◆ **Problem**
Could you give the lines below again with every "pixels" swapped for "px", keeping everything else unchanged and leaving the pictures out?

(begin)

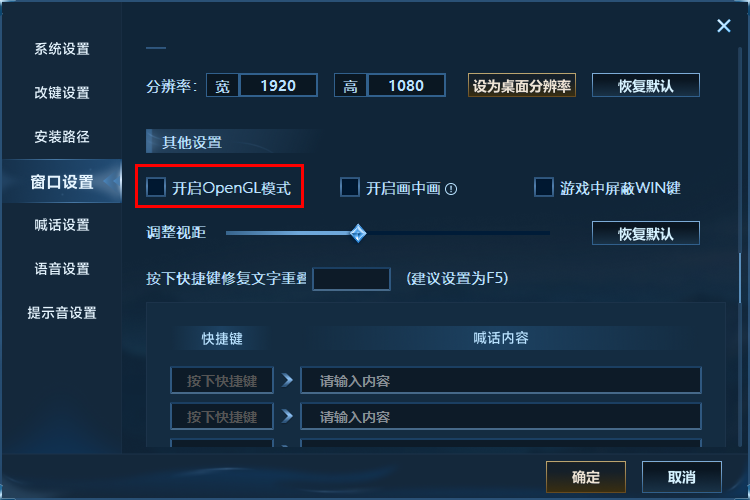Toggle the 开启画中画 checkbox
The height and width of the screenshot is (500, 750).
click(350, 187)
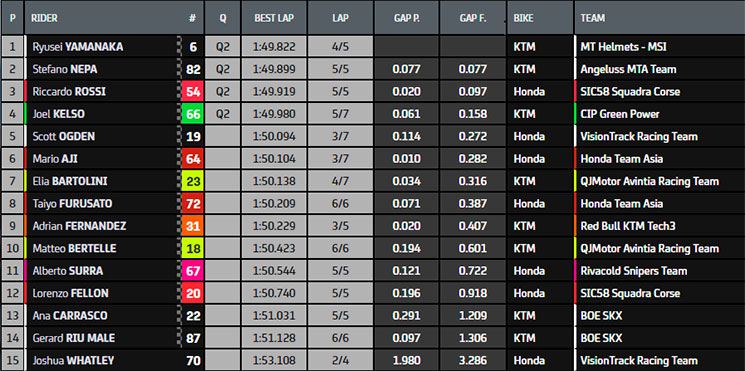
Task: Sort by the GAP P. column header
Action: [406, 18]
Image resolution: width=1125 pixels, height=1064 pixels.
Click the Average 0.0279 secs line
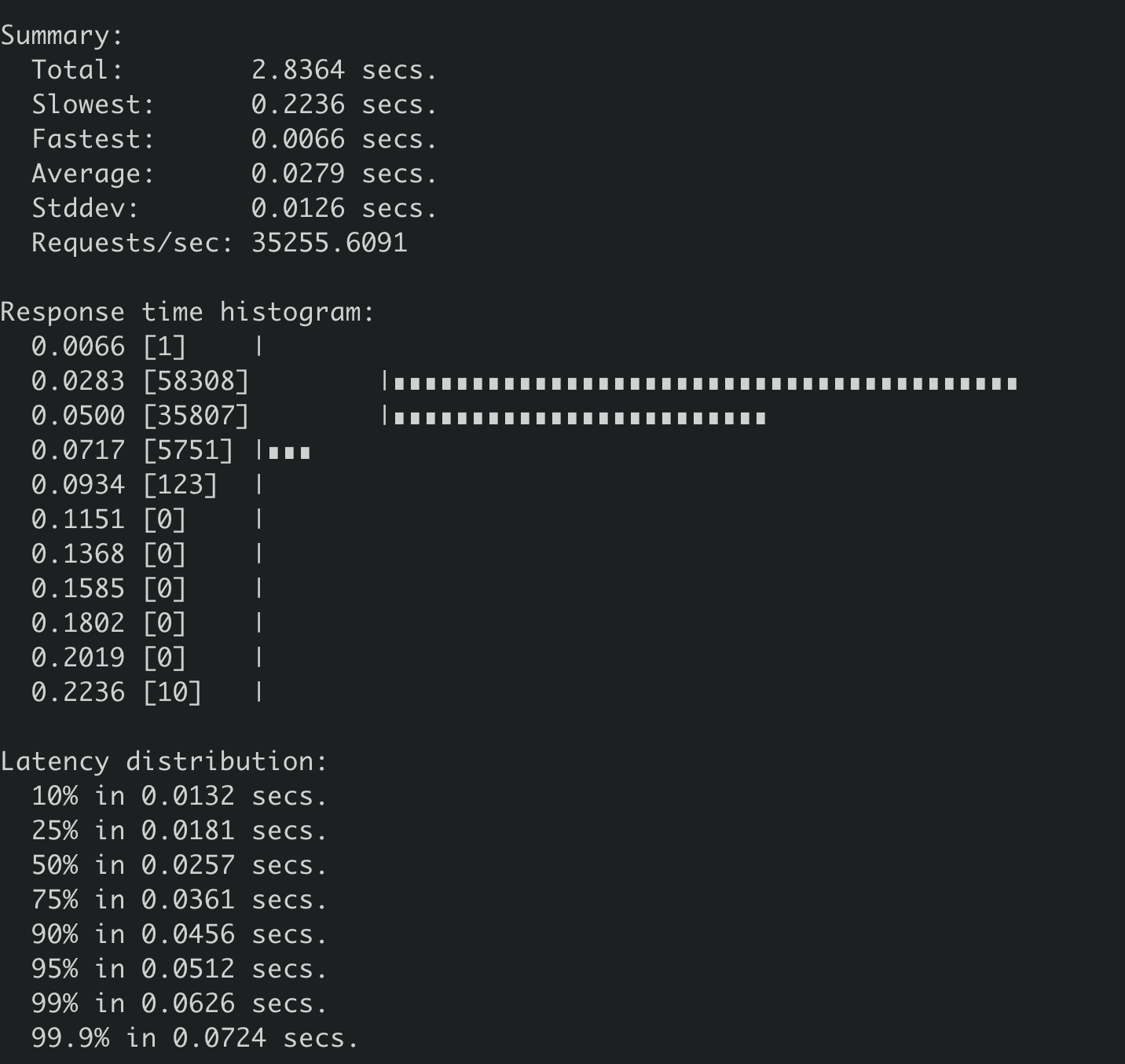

(end)

◆ **Task response**
Toggle the 开启画中画 checkbox
The height and width of the screenshot is (500, 750).
click(350, 187)
Task: Sort by the GAP P. column header
Action: [406, 18]
Image resolution: width=1125 px, height=1064 px.
Click the Average 0.0279 secs line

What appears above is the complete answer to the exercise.